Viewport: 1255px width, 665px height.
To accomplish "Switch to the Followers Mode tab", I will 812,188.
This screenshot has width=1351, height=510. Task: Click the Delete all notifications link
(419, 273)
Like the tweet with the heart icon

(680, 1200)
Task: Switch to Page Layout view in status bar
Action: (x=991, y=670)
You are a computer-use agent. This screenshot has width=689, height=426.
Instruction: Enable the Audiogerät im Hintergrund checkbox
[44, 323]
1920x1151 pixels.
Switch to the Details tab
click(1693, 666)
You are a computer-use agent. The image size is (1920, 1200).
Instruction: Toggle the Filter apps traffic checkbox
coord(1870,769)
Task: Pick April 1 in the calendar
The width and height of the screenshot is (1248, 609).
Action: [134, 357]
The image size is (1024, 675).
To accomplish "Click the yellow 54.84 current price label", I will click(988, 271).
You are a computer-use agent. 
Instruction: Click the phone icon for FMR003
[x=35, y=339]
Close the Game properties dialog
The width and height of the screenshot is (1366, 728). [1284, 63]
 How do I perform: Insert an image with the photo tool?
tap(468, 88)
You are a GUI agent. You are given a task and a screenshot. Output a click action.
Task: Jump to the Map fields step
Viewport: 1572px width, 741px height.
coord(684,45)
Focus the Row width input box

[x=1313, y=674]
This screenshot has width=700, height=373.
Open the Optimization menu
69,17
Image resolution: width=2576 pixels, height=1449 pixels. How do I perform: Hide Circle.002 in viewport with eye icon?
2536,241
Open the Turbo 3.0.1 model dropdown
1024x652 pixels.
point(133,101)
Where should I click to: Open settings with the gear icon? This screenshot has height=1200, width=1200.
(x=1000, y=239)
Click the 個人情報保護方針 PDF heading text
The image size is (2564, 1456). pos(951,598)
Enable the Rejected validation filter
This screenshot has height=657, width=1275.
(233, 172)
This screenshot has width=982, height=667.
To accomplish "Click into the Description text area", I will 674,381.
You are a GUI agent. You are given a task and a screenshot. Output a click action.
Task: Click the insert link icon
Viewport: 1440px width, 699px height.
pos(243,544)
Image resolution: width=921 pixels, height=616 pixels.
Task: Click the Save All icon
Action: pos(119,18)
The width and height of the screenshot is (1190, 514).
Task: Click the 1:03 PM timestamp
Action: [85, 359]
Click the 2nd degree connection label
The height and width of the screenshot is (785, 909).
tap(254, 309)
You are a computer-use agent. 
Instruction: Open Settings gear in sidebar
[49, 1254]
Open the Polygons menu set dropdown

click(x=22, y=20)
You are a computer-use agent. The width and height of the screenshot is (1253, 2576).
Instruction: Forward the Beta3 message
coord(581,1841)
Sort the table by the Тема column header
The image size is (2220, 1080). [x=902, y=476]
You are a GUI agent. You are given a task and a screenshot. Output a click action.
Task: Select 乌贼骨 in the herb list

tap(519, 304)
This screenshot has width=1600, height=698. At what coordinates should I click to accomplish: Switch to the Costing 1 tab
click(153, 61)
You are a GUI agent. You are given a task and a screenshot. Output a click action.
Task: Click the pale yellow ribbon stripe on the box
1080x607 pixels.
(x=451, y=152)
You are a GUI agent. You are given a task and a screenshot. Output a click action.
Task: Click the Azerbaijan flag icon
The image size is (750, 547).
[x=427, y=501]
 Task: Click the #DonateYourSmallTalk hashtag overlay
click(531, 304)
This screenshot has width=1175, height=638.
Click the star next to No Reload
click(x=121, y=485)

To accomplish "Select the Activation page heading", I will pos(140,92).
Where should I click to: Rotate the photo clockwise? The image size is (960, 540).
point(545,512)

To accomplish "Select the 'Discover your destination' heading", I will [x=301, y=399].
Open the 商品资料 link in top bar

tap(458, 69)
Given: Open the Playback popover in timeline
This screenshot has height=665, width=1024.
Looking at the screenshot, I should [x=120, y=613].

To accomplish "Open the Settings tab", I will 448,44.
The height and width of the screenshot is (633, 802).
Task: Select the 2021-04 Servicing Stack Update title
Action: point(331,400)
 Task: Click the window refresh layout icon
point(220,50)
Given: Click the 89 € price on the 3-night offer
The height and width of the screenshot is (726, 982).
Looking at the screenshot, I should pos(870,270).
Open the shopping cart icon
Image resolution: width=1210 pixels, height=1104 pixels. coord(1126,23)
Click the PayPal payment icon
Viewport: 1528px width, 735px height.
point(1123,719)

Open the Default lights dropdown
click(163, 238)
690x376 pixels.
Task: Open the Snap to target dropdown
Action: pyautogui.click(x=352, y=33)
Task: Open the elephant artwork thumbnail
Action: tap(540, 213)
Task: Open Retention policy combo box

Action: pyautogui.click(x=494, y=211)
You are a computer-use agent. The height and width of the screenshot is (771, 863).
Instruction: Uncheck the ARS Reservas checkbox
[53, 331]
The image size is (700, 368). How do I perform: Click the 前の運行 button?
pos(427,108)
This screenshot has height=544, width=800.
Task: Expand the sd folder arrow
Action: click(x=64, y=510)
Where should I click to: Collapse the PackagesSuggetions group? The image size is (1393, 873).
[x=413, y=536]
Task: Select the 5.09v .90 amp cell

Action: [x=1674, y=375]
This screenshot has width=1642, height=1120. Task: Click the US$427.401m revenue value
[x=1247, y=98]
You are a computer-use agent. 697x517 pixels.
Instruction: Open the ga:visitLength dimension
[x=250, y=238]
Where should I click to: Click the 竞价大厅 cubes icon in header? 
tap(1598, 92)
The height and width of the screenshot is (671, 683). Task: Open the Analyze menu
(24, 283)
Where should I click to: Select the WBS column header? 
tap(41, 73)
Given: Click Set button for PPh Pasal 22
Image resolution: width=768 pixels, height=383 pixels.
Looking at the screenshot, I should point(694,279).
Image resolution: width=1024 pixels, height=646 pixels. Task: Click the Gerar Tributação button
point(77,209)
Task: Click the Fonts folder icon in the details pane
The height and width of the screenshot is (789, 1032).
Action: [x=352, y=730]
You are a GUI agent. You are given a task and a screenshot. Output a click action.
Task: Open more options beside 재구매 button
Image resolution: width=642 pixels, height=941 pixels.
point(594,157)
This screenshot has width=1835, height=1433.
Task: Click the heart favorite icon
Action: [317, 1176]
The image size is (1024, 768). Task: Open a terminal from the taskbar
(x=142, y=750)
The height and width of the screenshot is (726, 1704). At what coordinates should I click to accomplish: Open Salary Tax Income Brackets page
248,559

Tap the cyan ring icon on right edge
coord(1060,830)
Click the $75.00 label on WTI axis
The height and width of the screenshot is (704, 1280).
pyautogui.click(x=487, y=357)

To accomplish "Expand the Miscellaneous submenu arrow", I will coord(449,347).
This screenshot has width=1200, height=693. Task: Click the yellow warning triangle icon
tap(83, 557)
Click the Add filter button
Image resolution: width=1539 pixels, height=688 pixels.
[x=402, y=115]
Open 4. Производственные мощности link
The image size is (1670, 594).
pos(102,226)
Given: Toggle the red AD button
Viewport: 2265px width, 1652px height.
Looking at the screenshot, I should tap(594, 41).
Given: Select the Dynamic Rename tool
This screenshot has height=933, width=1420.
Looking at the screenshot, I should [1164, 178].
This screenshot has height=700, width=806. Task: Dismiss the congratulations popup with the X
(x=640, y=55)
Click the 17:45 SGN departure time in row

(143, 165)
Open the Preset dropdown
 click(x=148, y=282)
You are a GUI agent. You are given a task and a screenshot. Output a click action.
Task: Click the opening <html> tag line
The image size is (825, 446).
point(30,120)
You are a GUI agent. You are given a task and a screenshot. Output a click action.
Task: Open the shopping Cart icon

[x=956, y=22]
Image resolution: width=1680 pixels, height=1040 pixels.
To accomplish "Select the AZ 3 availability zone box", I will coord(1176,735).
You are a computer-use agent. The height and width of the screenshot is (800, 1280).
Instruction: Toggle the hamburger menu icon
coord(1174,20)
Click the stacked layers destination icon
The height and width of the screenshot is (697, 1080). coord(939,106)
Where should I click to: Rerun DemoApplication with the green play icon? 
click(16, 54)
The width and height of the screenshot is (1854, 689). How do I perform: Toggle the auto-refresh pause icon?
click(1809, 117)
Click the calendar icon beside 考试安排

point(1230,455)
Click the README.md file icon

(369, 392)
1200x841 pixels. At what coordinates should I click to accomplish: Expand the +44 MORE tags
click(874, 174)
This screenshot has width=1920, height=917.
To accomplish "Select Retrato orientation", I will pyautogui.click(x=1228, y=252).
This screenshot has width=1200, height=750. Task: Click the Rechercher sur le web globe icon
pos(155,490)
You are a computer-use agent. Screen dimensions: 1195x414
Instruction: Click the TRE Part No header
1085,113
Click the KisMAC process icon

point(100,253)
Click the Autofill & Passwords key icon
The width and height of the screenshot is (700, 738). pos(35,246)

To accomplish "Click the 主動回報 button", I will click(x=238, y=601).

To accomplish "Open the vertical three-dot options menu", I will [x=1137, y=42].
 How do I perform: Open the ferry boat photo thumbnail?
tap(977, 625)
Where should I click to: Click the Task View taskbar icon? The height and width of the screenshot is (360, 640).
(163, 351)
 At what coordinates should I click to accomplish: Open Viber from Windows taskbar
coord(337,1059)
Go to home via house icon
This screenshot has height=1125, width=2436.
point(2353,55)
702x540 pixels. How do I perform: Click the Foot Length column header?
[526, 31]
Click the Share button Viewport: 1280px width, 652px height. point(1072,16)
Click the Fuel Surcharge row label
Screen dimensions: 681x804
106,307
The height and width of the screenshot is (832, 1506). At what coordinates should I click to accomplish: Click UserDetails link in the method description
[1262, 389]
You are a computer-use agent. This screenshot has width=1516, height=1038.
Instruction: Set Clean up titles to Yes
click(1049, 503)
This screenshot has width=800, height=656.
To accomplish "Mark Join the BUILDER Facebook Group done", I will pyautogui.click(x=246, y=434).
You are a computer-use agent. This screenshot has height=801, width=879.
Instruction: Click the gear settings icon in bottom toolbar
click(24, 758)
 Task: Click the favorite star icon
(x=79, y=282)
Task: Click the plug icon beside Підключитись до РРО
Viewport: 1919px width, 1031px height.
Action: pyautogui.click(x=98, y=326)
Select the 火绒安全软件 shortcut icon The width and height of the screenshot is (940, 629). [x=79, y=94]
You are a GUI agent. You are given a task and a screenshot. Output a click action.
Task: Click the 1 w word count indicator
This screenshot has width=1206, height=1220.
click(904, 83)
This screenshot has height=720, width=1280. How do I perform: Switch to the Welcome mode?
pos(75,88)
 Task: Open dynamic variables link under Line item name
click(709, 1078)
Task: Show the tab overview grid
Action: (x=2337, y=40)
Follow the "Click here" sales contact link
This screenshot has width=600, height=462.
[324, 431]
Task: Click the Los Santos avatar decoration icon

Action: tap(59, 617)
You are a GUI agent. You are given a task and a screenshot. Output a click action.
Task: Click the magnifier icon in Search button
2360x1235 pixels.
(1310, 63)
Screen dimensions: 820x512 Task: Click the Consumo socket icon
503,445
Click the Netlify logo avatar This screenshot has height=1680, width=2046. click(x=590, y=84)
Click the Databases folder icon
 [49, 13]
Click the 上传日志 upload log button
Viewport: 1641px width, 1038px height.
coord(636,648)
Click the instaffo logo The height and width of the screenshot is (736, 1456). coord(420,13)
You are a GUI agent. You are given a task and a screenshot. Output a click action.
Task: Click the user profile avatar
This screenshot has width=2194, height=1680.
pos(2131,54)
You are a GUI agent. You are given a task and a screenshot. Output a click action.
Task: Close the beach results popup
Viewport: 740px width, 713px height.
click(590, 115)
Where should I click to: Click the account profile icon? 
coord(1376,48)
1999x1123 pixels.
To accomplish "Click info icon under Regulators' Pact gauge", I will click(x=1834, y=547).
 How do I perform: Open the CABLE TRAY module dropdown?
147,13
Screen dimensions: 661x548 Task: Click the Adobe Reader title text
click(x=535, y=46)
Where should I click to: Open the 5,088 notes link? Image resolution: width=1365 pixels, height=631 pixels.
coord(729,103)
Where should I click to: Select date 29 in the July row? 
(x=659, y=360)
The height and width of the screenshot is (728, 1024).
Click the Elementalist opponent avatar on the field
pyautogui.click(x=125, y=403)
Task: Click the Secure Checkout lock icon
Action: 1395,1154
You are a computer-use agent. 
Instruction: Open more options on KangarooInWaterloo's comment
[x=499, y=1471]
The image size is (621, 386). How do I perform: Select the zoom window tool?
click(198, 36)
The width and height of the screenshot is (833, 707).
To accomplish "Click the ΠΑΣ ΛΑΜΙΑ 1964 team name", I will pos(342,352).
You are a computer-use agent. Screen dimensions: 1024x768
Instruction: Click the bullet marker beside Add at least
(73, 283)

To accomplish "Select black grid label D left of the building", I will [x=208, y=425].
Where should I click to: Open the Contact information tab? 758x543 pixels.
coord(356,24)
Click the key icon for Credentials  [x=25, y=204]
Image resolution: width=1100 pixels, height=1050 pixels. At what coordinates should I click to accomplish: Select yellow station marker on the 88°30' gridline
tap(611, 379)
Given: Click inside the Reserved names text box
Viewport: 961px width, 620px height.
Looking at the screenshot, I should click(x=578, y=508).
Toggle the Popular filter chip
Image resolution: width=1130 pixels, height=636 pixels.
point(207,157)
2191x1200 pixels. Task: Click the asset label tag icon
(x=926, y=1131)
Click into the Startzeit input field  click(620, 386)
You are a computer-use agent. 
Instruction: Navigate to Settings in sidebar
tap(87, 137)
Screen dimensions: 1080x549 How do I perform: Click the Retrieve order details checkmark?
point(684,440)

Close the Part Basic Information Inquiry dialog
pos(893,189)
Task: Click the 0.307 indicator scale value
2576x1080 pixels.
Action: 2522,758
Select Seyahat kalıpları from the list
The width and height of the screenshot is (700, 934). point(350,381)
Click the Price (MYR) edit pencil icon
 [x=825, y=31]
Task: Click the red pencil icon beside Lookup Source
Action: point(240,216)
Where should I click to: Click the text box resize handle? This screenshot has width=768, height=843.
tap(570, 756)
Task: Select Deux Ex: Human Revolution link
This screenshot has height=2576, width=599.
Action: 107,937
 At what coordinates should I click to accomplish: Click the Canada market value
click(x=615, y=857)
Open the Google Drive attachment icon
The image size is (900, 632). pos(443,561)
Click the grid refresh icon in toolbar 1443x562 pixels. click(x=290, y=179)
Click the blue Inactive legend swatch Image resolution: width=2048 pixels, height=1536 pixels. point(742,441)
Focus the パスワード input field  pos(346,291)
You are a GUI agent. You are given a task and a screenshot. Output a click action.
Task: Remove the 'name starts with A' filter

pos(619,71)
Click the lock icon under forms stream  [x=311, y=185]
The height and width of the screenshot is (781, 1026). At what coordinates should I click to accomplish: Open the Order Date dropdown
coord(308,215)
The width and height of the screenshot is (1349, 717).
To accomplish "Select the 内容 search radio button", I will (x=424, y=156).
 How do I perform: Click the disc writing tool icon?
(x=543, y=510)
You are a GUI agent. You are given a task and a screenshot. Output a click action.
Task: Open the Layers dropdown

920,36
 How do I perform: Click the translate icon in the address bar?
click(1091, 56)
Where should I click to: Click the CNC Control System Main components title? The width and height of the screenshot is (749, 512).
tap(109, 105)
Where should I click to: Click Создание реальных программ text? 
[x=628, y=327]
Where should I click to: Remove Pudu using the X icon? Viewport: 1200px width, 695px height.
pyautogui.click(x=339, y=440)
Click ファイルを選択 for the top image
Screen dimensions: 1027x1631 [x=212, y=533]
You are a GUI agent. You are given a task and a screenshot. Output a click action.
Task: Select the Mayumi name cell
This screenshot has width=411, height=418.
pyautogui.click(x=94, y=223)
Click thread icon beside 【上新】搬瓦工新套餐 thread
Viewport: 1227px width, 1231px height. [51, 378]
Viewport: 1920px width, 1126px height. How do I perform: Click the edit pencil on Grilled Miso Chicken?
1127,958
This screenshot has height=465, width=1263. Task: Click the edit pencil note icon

________________

Return each line of the data above that contains the string "value", and note that case matters when matching.

This screenshot has width=1642, height=1120. Task: Click the US$427.401m revenue value
Task: Click the 0.307 indicator scale value
 At what coordinates should I click to accomplish: Click the Canada market value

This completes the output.